3. Les orientations énoncées ci-dessus constituent une nouvelle étape importante de la mise en place de notre stratégie globale, dans le respect du droit de demander l'asile, des droits fondamentaux et des obligations internationales. Il existe néanmoins d'autres actions prioritaires importantes qui nécessitent des discussions supplémentaires au sein des instances compétentes, y compris les propositions de la Commission. Par ailleurs, il faut poursuivre la réflexion sur la politique globale de l'UE en matière de migration et d'asile. Le Conseil européen suivra l'évolution de la situation.
* Syrie et Libye
4. Le Conseil européen a examiné l'évolution de la situation politique et militaire en Syrie, y compris son incidence sur les flux migratoires. Le régime de Bachar Al-Assad porte la plus grande part de la responsabilité des 250 000 morts qu'a fait le conflit et des millions de personnes déplacées. Le Conseil européen est convenu de la nécessité de mettre l'accent sur la lutte contre Daech et d'autres groupes terroristes qui font l'objet d'une désignation par les Nations unies, dans le cadre d'une stratégie unie et coordonnée ainsi que d'un processus politique reposant sur le communiqué de Genève de 2012. L'UE s'emploie pleinement à trouver une solution politique au conflit, en coopération étroite avec les Nations unies et les pays de la région, et appelle toutes les parties concernées à oeuvrer en ce sens. Il ne peut y avoir de paix durable en Syrie sous le régime actuel et tant que les revendications et aspirations légitimes de toutes les composantes de la société syrienne n'auront pas été prises en compte. Le Conseil européen s'est déclaré préoccupé par les attaques menées par la Russie contre l'opposition et la population syriennes, ainsi que par le risque de nouvelle escalade militaire.
5. En ce qui concerne la Libye, le Conseil européen s'est félicité de l'annonce faite par les Nations unies et a demandé à toutes les parties d'y souscrire sans délai. L'UE réaffirme qu'elle est prête à apporter un soutien politique et financier substantiel au gouvernement d'entente nationale dès qu'il aura pris ses fonctions.
AUTRES POINTS
6. Le Conseil européen a fait le point sur les débats concernant le rapport des présidents intitulé «Compléter l'Union économique et monétaire européenne». Il rappelle qu'il convient de faire avancer le processus visant à compléter l'Union économique et monétaire dans le plein respect du marché unique et de manière ouverte et transparente. Le Conseil européen reviendra sur ces questions lors de sa réunion de décembre.
7. Le Conseil européen a été informé du processus à venir concernant les projets du Royaume-Uni pour le référendum sur son appartenance à l'UE. Le Conseil européen reviendra sur cette question en décembre.

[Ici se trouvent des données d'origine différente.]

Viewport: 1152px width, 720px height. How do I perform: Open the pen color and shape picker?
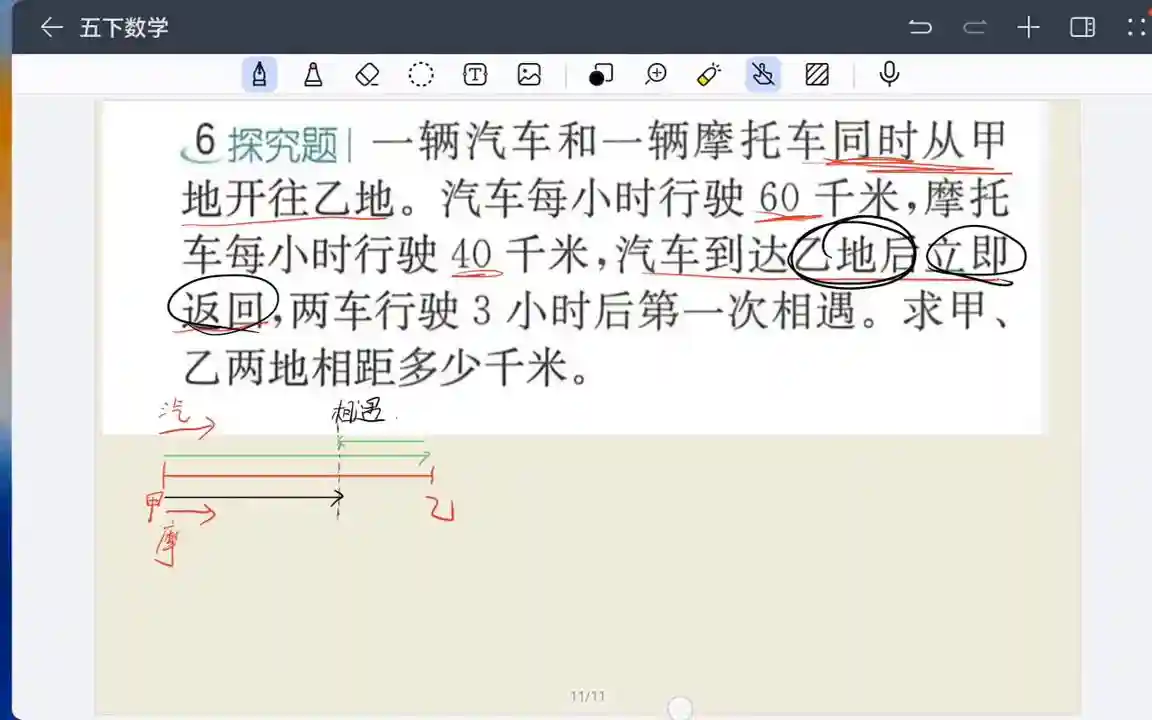click(x=601, y=75)
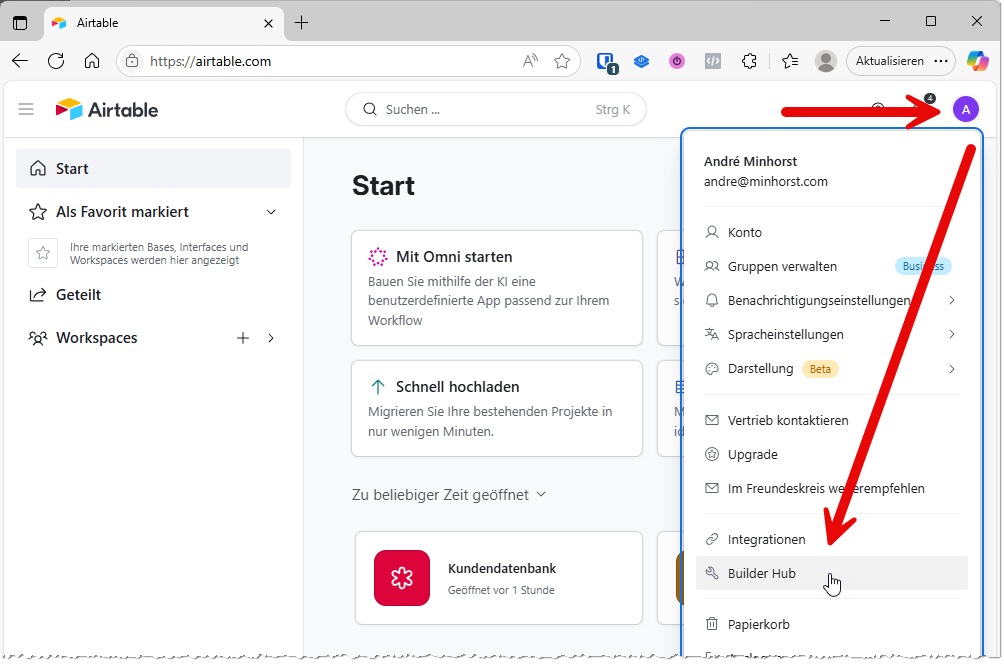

8. Le Conseil européen prend acte avec intérêt du rapport international et indépendant, établi par le Bureau néerlandais pour la sécurité et publié le 13 octobre, sur la destruction de l'appareil affrété pour le vol MH17, et soutient les efforts actuellement menés afin que les personnes responsables de cette destruction répondent de leurs actes, conformément à la résolution 2166 (2014) du Conseil de sécurité des Nations unies.